*What is required*.
Give all the data again exactly.

*Collected data entries*.
-- Opening Marker --

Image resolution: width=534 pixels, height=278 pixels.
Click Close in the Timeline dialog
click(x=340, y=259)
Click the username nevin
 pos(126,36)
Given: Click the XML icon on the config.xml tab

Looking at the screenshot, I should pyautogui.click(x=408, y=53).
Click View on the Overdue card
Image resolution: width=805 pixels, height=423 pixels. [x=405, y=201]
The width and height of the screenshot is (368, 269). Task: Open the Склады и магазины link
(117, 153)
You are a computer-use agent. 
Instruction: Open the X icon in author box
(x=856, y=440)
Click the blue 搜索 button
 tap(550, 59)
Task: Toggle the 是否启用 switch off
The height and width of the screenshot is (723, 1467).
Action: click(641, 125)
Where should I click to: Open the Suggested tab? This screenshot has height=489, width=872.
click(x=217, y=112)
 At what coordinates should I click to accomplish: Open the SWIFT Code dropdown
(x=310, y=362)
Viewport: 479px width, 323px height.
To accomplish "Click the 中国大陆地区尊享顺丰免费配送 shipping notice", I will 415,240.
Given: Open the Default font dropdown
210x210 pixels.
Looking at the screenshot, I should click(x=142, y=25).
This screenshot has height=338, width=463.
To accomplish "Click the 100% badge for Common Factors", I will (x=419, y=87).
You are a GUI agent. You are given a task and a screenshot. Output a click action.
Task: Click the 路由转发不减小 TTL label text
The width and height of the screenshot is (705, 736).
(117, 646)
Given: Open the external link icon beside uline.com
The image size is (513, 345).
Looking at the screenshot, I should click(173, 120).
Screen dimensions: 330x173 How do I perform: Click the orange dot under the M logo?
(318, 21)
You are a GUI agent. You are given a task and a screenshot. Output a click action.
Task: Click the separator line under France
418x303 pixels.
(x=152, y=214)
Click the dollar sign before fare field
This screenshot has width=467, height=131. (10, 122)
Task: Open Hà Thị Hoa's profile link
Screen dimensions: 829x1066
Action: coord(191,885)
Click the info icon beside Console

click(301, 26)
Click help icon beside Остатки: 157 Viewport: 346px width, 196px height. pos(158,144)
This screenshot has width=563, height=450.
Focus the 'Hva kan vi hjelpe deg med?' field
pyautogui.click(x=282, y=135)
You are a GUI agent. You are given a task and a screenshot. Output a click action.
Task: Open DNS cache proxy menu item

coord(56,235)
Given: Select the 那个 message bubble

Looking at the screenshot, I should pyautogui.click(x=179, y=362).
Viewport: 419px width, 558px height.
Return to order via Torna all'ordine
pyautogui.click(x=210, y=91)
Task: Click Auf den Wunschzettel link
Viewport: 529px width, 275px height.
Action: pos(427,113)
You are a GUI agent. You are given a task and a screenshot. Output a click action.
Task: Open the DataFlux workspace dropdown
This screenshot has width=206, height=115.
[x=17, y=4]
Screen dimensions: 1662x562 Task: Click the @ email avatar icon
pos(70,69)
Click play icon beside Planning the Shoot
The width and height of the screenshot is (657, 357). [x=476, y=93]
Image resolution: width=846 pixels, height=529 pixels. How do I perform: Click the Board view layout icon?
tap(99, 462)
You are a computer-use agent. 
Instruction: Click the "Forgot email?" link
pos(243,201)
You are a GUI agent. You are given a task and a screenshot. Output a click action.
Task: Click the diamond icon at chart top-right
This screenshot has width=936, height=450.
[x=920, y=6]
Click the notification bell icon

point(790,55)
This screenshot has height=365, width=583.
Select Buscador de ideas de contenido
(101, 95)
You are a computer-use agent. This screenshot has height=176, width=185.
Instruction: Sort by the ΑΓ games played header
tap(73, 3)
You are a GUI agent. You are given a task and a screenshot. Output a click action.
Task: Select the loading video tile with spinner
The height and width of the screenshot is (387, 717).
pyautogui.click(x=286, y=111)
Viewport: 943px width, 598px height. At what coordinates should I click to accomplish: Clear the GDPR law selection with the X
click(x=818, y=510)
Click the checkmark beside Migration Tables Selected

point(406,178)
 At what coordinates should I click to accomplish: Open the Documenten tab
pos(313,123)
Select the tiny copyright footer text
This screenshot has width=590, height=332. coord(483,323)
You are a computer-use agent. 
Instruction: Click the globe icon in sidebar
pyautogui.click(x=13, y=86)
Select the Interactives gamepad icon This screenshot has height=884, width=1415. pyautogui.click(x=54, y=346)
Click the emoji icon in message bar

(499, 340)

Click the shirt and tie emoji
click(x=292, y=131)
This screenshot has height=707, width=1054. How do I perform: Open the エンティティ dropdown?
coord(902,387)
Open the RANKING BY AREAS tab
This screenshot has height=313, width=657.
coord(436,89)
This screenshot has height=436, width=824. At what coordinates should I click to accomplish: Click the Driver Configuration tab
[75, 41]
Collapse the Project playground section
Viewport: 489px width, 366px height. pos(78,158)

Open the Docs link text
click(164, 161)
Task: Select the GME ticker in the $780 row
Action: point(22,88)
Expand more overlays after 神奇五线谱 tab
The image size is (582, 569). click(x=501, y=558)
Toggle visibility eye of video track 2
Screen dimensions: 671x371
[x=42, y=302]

-- Closing Marker --

*Reply to the task*.
Image resolution: width=534 pixels, height=278 pixels.
Click Close in the Timeline dialog
click(x=340, y=259)
Click the username nevin
 pos(126,36)
Given: Click the XML icon on the config.xml tab

Looking at the screenshot, I should pyautogui.click(x=408, y=53).
Click View on the Overdue card
Image resolution: width=805 pixels, height=423 pixels. [x=405, y=201]
The width and height of the screenshot is (368, 269). Task: Open the Склады и магазины link
(117, 153)
You are a computer-use agent. 
Instruction: Open the X icon in author box
(x=856, y=440)
Click the blue 搜索 button
 tap(550, 59)
Task: Toggle the 是否启用 switch off
The height and width of the screenshot is (723, 1467).
Action: click(641, 125)
Where should I click to: Open the Suggested tab? This screenshot has height=489, width=872.
click(x=217, y=112)
 At what coordinates should I click to accomplish: Open the SWIFT Code dropdown
(x=310, y=362)
Viewport: 479px width, 323px height.
To accomplish "Click the 中国大陆地区尊享顺丰免费配送 shipping notice", I will 415,240.
Given: Open the Default font dropdown
210x210 pixels.
Looking at the screenshot, I should click(x=142, y=25).
This screenshot has height=338, width=463.
To accomplish "Click the 100% badge for Common Factors", I will (x=419, y=87).
You are a GUI agent. You are given a task and a screenshot. Output a click action.
Task: Click the 路由转发不减小 TTL label text
The width and height of the screenshot is (705, 736).
(117, 646)
Given: Open the external link icon beside uline.com
The image size is (513, 345).
Looking at the screenshot, I should click(173, 120).
Screen dimensions: 330x173 How do I perform: Click the orange dot under the M logo?
(318, 21)
You are a GUI agent. You are given a task and a screenshot. Output a click action.
Task: Click the separator line under France
418x303 pixels.
(x=152, y=214)
Click the dollar sign before fare field
This screenshot has width=467, height=131. (10, 122)
Task: Open Hà Thị Hoa's profile link
Screen dimensions: 829x1066
Action: coord(191,885)
Click the info icon beside Console

click(301, 26)
Click help icon beside Остатки: 157 Viewport: 346px width, 196px height. pos(158,144)
This screenshot has width=563, height=450.
Focus the 'Hva kan vi hjelpe deg med?' field
pyautogui.click(x=282, y=135)
You are a GUI agent. You are given a task and a screenshot. Output a click action.
Task: Open DNS cache proxy menu item

coord(56,235)
Given: Select the 那个 message bubble

Looking at the screenshot, I should pyautogui.click(x=179, y=362).
Viewport: 419px width, 558px height.
Return to order via Torna all'ordine
pyautogui.click(x=210, y=91)
Task: Click Auf den Wunschzettel link
Viewport: 529px width, 275px height.
Action: pos(427,113)
You are a GUI agent. You are given a task and a screenshot. Output a click action.
Task: Open the DataFlux workspace dropdown
This screenshot has width=206, height=115.
[x=17, y=4]
Screen dimensions: 1662x562 Task: Click the @ email avatar icon
pos(70,69)
Click play icon beside Planning the Shoot
The width and height of the screenshot is (657, 357). [x=476, y=93]
Image resolution: width=846 pixels, height=529 pixels. How do I perform: Click the Board view layout icon?
tap(99, 462)
You are a computer-use agent. 
Instruction: Click the "Forgot email?" link
pos(243,201)
You are a GUI agent. You are given a task and a screenshot. Output a click action.
Task: Click the diamond icon at chart top-right
This screenshot has width=936, height=450.
[x=920, y=6]
Click the notification bell icon

point(790,55)
This screenshot has height=365, width=583.
Select Buscador de ideas de contenido
(101, 95)
You are a computer-use agent. This screenshot has height=176, width=185.
Instruction: Sort by the ΑΓ games played header
tap(73, 3)
You are a GUI agent. You are given a task and a screenshot. Output a click action.
Task: Select the loading video tile with spinner
The height and width of the screenshot is (387, 717).
pyautogui.click(x=286, y=111)
Viewport: 943px width, 598px height. At what coordinates should I click to accomplish: Clear the GDPR law selection with the X
click(x=818, y=510)
Click the checkmark beside Migration Tables Selected

point(406,178)
 At what coordinates should I click to accomplish: Open the Documenten tab
pos(313,123)
Select the tiny copyright footer text
This screenshot has width=590, height=332. coord(483,323)
You are a computer-use agent. 
Instruction: Click the globe icon in sidebar
pyautogui.click(x=13, y=86)
Select the Interactives gamepad icon This screenshot has height=884, width=1415. pyautogui.click(x=54, y=346)
Click the emoji icon in message bar

(499, 340)

Click the shirt and tie emoji
click(x=292, y=131)
This screenshot has height=707, width=1054. How do I perform: Open the エンティティ dropdown?
coord(902,387)
Open the RANKING BY AREAS tab
This screenshot has height=313, width=657.
coord(436,89)
This screenshot has height=436, width=824. At what coordinates should I click to accomplish: Click the Driver Configuration tab
[75, 41]
Collapse the Project playground section
Viewport: 489px width, 366px height. pos(78,158)

Open the Docs link text
click(164, 161)
Task: Select the GME ticker in the $780 row
Action: point(22,88)
Expand more overlays after 神奇五线谱 tab
The image size is (582, 569). click(x=501, y=558)
Toggle visibility eye of video track 2
Screen dimensions: 671x371
[x=42, y=302]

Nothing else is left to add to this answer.